2. Accounting for its size (the "per capita" number), Yale is in a different universe when it comes to law teaching placement. You can look at it like this: Yale graduates in the last decade and a half have been over four times as successful in landing law teaching positions at the top 18 law schools as graduates of Harvard, Stanford, and Chicago; roughly twenty times as successful in landing such jobs as graduates of Columbia, Berkeley, and Virginia; and about forty times as successful in getting these jobs as graduates of NYU, Northwestern, and Michigan.
3. Almost every school on the list has hired more graduates of Yale than its own. (For a separate but related topic on this point, see this post.)

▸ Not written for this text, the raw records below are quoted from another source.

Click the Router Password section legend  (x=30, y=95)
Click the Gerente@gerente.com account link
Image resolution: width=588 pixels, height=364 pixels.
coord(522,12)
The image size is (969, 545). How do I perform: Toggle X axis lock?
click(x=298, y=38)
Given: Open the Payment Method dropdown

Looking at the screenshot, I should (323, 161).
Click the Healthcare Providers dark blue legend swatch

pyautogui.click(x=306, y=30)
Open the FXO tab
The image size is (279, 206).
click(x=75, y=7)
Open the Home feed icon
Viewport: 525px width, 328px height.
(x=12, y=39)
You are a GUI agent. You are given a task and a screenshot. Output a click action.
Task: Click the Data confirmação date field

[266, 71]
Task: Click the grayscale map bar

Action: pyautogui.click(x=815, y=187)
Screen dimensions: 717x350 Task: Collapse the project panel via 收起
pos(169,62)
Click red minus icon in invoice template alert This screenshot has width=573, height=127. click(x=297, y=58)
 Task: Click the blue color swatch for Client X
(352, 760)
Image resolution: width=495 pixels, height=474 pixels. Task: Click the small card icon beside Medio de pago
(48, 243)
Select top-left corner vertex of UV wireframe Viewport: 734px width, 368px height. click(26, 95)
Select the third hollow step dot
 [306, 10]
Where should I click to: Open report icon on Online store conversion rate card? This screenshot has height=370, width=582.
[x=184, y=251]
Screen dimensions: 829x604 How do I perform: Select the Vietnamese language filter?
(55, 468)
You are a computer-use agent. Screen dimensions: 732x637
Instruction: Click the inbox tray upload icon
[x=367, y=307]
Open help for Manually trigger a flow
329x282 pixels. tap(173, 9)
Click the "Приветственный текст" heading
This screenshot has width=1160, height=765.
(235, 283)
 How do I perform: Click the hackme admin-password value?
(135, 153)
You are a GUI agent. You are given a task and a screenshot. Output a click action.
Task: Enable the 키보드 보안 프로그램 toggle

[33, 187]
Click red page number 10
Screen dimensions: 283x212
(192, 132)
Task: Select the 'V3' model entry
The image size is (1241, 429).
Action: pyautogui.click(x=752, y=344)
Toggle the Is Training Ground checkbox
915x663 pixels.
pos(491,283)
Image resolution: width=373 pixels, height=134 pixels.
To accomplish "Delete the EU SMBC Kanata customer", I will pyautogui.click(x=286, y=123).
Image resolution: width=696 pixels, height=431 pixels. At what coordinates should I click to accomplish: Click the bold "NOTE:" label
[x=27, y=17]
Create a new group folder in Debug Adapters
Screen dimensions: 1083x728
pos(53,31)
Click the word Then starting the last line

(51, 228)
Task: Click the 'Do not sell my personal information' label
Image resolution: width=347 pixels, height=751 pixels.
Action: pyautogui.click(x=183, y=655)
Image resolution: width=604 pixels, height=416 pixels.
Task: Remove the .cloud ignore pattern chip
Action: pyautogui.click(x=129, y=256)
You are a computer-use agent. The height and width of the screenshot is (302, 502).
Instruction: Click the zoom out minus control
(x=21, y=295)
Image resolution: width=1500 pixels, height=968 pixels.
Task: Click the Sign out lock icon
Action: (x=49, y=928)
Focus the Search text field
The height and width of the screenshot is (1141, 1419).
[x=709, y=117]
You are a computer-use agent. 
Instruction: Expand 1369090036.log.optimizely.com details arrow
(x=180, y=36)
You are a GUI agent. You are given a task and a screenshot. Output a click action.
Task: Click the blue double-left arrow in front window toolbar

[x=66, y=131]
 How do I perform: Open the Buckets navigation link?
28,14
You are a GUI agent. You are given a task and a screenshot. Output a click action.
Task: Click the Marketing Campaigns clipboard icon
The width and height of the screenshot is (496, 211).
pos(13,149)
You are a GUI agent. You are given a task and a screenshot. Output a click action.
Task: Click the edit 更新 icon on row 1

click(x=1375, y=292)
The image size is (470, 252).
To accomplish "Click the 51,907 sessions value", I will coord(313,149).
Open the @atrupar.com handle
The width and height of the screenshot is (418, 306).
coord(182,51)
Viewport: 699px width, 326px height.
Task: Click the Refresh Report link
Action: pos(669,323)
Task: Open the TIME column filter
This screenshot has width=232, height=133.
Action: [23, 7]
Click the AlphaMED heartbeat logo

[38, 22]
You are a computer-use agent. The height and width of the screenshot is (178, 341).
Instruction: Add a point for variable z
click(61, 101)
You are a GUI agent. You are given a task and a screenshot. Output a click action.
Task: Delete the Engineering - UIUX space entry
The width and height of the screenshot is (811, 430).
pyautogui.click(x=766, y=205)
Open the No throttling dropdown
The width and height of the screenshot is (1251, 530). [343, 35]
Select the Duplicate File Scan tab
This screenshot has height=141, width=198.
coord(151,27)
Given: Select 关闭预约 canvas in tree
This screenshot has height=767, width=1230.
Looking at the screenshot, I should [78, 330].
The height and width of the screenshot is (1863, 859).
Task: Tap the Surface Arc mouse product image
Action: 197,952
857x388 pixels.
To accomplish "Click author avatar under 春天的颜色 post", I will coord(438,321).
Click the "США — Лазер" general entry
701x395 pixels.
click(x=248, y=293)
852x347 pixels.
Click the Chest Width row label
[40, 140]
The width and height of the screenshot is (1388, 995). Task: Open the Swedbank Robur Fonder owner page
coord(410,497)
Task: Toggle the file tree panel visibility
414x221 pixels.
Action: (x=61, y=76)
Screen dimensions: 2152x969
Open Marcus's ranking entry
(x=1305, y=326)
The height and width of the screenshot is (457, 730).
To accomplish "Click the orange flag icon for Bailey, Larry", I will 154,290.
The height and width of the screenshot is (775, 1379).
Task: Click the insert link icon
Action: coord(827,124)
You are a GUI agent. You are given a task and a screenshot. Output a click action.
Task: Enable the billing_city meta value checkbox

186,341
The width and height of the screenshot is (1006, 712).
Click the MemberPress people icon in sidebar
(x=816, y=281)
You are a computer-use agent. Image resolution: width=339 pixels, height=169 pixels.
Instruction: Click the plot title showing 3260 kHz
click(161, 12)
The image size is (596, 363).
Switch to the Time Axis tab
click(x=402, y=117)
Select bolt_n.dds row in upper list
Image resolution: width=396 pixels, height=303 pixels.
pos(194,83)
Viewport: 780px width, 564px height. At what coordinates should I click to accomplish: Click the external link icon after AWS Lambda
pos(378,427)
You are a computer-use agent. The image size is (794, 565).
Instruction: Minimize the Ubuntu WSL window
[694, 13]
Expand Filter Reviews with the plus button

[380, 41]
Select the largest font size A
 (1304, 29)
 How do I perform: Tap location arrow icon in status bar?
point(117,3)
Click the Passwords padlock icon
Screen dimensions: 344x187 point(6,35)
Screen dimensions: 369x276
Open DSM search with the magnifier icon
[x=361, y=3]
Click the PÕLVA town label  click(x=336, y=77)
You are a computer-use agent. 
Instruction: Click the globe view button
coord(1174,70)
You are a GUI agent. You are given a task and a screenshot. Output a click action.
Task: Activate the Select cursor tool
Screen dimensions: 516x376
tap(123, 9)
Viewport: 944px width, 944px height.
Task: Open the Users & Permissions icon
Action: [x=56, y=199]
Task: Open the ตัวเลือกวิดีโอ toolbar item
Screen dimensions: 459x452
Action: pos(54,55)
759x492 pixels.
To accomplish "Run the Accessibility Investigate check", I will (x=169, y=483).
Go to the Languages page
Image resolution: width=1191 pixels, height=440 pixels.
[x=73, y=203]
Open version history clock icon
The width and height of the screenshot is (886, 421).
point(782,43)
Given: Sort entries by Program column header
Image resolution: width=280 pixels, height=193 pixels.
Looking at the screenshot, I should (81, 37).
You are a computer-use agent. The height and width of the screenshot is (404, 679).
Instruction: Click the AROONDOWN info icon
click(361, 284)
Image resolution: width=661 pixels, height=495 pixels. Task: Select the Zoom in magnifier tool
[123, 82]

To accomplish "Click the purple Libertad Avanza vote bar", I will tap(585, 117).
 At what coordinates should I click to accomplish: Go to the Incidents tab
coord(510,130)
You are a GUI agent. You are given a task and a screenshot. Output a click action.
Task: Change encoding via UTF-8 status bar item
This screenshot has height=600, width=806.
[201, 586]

I have to admit that I was a bit stunned myself when I saw Leiter's numbers. The staggering odds favoring YLS grads in academia brought to mind images of the Dream Team at the 1992 Olympics in Barcelona...I mean, how is that even fair? It's not. But it does explain why, in an attempt to capture more of the market, law schools try to attract the best legal scholarly talent (usually through scholarships) and emulate Yale's pedagogical approach to these select students. At this point, however, there's still a lot of catching up to do, and -- to answer the pertinent question -- there remains a very meaningful difference in the law teaching opportunities coming out of Yale compared with other schools.